No basta con actuar sólo a nivel tecnológico, hay que actuar sobre el sistema de valores. Es necesario revalorizar las relaciones humanas basadas en la solidaridad, la importancia de la belleza y la gratuidad, el don recíproco del tiempo, terminar con la cultura del descarte, valorizar los bienes biológicos y culturales, la biodiversidad, porque es fundamental para la vida de las especies vivas superar el antropocentrismo. Solo el redescubrimiento de estos valores puede reducir el consumismo en el imaginario colectivo.
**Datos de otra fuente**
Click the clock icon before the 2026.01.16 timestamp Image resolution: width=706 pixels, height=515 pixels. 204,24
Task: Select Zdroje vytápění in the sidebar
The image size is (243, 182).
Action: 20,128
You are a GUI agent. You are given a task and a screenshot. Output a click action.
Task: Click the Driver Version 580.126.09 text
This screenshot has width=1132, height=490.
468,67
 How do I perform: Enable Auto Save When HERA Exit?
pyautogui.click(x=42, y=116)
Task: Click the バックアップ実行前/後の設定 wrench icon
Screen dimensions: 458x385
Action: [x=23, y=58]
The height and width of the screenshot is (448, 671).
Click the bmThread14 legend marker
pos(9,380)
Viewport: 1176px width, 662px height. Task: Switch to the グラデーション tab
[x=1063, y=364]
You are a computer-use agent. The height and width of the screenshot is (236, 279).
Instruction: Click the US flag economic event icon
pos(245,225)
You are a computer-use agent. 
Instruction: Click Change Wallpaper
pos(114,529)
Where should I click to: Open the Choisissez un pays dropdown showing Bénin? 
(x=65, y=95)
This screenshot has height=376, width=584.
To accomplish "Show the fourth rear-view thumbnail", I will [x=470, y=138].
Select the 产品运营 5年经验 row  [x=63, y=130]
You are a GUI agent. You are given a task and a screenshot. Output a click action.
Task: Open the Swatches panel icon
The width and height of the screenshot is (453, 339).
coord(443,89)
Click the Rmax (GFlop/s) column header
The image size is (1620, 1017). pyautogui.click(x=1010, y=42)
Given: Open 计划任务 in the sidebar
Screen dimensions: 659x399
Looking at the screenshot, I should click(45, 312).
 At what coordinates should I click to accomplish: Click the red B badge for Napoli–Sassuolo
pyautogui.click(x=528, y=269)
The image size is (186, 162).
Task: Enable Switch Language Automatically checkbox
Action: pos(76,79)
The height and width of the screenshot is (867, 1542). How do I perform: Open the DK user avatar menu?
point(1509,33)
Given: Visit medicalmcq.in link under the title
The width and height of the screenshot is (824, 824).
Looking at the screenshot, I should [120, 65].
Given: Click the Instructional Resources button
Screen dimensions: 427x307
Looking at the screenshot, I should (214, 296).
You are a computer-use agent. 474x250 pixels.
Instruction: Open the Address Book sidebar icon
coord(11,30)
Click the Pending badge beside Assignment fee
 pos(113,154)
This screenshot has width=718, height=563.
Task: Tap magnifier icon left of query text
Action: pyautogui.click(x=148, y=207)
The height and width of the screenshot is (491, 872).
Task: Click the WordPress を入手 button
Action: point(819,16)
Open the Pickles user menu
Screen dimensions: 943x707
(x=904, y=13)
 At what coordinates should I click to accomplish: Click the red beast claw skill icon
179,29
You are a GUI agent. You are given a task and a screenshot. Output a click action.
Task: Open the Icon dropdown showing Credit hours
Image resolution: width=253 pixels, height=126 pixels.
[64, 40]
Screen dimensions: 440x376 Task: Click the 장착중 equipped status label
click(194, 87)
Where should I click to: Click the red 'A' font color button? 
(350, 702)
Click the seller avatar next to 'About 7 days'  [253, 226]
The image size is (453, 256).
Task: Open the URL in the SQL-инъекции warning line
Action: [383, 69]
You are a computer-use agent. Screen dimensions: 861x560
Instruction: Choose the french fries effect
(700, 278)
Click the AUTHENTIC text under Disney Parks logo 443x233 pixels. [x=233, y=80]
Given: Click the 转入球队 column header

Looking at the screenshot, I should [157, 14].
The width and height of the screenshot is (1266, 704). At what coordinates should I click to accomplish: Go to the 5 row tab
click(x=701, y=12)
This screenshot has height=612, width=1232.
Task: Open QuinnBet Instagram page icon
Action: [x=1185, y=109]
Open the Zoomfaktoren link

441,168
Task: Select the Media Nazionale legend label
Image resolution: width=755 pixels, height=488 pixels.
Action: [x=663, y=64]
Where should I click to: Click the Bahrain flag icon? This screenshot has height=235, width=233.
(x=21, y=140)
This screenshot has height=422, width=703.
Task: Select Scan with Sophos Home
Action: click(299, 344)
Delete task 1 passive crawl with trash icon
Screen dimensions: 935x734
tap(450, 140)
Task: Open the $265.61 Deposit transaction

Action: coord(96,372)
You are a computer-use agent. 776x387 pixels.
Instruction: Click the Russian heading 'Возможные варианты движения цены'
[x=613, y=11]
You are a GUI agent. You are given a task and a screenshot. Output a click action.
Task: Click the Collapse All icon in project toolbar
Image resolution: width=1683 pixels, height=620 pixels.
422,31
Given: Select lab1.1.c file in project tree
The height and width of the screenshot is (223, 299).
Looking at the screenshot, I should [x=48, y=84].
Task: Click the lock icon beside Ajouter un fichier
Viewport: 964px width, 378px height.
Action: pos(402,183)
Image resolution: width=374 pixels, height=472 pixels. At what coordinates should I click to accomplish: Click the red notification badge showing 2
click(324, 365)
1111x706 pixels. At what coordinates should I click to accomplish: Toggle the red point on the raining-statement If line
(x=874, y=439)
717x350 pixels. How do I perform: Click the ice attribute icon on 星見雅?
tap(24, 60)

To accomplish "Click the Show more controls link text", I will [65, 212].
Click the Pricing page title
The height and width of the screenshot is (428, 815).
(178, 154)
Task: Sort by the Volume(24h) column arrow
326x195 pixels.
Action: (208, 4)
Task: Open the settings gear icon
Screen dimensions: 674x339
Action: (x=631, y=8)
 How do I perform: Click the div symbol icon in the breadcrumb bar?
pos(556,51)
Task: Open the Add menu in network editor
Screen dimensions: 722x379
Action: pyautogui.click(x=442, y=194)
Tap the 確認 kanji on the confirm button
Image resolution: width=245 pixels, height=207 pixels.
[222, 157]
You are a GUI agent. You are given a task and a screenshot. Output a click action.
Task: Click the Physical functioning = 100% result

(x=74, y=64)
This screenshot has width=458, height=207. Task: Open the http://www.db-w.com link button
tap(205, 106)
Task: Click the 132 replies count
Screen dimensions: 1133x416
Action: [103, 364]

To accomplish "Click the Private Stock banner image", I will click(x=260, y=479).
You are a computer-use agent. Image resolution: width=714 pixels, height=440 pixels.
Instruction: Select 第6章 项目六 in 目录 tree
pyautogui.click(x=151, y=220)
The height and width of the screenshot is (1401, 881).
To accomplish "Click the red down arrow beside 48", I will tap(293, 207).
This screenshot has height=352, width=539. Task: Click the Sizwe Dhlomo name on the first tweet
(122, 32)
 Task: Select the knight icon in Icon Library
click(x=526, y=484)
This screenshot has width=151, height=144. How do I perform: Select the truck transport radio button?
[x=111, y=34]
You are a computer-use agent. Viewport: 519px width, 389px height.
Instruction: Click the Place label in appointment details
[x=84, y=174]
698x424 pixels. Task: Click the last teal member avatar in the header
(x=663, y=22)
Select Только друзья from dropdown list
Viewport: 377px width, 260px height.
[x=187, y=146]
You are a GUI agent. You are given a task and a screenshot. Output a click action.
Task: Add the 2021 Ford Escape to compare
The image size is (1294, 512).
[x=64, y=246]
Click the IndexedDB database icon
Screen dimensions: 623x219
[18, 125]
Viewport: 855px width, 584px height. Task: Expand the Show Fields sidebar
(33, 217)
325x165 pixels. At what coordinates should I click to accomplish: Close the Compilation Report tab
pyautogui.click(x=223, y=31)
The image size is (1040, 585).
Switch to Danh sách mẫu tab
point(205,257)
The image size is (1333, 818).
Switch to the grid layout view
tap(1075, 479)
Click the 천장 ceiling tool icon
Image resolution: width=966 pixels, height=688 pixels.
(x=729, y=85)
No puedo negar que en los últimos 200 años la vida de las personas que viven en áreas donde hay una economía de mercado ha mejorado, algo impensable hace solo unas décadas; nuestros abuelos temían morir de una infección y ni siquiera los poderosos gozaban de las condiciones higiénicas más elementales de las que disfruta hoy la gente normal.  Esto no significa que podamos estar satisfechos: aunque el camino que tomamos no era del todo malo, hay muchas cosas que corregir a favor de nuestra supervivencia, de nuestra casa común y de la familia humana que vive sobre el planeta.

Es necesarios intervenir cada vez que nos damos cuenta que nos hemos perdido y que acumular por acumular, genera solo desigualdad. Tampoco se trata de sustituir nuestras democracias por el “globalismo” que algunos que defienden la Agenda 2030 quieren impulsar creando un aparato central de planificación. Una gobernanza movida por la fatal presunción de imponer, quizás con lágrimas y sangre, a personas libres y responsables, su propia dirección de “viaje infalible”, haciéndola pasar por el “sentido de la historia”.

El sentido de la historia es la fraternidad. Nada de lo que hagamos tiene sentido si solo beneficia a unos pocos.